Celakanya, di tengah semakin maraknya kriminalisasi dan
aksi kekerasan terhadap guru itu, tak ada lembaga advokasi untuk membantu,
memperjuangkan, dan membela nasib guru. Kita sungguh prihatin atas kasus yang
menimpa sejumlah guru yang sampai berurusan dengan pihak kepolisian dan
pengadilan. Kita
tak habis pikir mengapa otoritas pendidikan yang mestinya dihargai dan
dihormati malah dilecehkan.
Sekolah
merupakan tempat pembentukan manusia seutuhnya. Artinya, sekolah tidak hanya
bicara soal dimensi intelektualitas (otak), tetapi juga dimensi hati, akal budi
(budi pekerti), perilaku, sikap, tutur kata, sopan santun, tata krama, dan
nilai-nilai (values) yang memfasilitasi
siswa menjadi semakin mempribadi (utuh).
Tujuan
pengajaran di sekolah adalah pendidikan. Salah satu tugas sekolah sebagai
lembaga pendidikan ialah menampilkan dimensi etik, yaitu membangkitkan
dinamisme spiritual setiap pribadi dan membantunya mencapai kebebasan moral
yang melengkapi kebebasan psikologis. Tugas sekolah adalah mengembangkan
pribadi-pribadi yang bertanggung jawab, dapat mengatur diri sendiri, dan mampu
memilih dengan bebas sesuai dengan suara hati.
Sekolah
adalah tempat para siswa secara bertahap membuka diri kepada hidup seperti apa
adanya dan membentuk dalam diri mereka sikap yang jelas terhadap hidup
sebagaimana seharusnya. Sekolah bukan sekadar tempat orang diberi pilihan
nilai-nilai intelektual, melainkan tempat orang mengetengahkan sederetan nilai
yang dihayati. Sekolah merupakan komunitas yang nilai-nilainya dikomunikasikan
melalui hubungan yang tulus antarpribadi para anggotanya dan kepatuhan
perseorangan maupun kelompok kepada pandangan hidup yang menjiwai sekolah.
Sekolah
yang baik pasti mempunyai pandangan hidup (visi) yang dirumuskan secara
komprehensif dan dijalankan sebagaimana adanya dan seharusnya. Dalam
pendidikan, mengarah pada suatu pandangan hidup merupakan bagian dari setiap
keputusan. Maka, demi kesatuan dalam pengajaran, setiap anggota komunitas
sekolah perlu mempunyai pandangan hidup atau visi yang sama berdasarkan
ketaatan kepada skala nilai-nilai yang diyakini. Ini menjadi dasar/pijakan bagi
para guru kewenangan untuk mendidik (di sekolah).

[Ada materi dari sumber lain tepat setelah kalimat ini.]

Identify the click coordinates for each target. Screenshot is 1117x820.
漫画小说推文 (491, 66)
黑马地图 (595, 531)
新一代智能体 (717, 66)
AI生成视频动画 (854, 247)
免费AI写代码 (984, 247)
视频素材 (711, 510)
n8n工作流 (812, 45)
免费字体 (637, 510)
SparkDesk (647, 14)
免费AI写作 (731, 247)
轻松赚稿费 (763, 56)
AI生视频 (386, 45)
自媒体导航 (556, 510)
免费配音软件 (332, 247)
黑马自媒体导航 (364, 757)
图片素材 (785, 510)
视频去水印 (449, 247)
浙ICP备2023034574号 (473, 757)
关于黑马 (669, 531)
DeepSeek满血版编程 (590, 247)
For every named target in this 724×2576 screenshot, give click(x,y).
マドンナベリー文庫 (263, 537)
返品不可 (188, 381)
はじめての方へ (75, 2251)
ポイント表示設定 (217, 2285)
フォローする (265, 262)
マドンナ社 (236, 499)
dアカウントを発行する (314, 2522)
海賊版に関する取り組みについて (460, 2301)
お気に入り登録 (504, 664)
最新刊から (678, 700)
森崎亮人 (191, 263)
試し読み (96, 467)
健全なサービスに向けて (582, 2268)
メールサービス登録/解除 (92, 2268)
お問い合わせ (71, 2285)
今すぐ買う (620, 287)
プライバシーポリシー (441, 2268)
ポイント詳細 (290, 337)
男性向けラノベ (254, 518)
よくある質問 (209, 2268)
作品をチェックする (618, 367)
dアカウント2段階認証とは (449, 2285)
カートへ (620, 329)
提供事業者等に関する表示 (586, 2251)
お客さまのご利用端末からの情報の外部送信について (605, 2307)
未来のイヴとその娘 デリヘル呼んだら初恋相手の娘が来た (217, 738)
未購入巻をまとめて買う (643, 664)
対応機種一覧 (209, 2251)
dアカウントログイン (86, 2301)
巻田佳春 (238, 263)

Sekolah yang baik, pelaksanaan proses pendidikannya tentu
didasarkan pada prinsip pendidikan yang total-integratif.
Prinsip pendidikan di sekolah tidak berat sebelah; kognitif intelektualistik melulu
ataupun ekstrem hanya romantis membuai dunia perasaan belaka, tetapi memekarkan
bakat-bakat lain seperti seni, olah raga, bahasa, budi pekerti, moral, cita
rasa, religiositas, sosialitas, politik,
dan sebagainya. Pada titik inilah betapa pentingnya reward dan punishment
terhadap siswa dalam rangka membentuk pribadi yang utuh dan bertanggung jawab.
Tiadanya penghargaan terhadap otoritas guru/sekolah/pendidikan
dalam memberikan reward dan punishment terhadap siswanya, sejatinya
bisa dikatakan sebagai contempt of teacher/school
(penghinaan terhadap sekolah) bahkan contempt
of education (penghinaan terhadap jagat pendidikan). Jika tidak ditangani
secara serius kasus-kasus seperti ini, ke depan bukan tidak mungkin penghinaan
yang lebih keji akan menimpa guru dan
sekolahkita.
Agar kasus-kasus kriminalisasi, aksi kekerasan, dan pelecehan
terhadap guru dan sekolah tak terulang
lagi, optimalisasi fungsi Dewan Kehormatan Guru menjadi tuntutan. Dewan
Kehormatan Guru (DKG) yang sudah dibentuk pada 2008 berdasarkan Pasal 44
Undang-Undang Nomor 14 Tahun 2005 tentang Guru dan Dosen patut melaksanakan
fungsi dan perannya secara konsisten dan konsekuen.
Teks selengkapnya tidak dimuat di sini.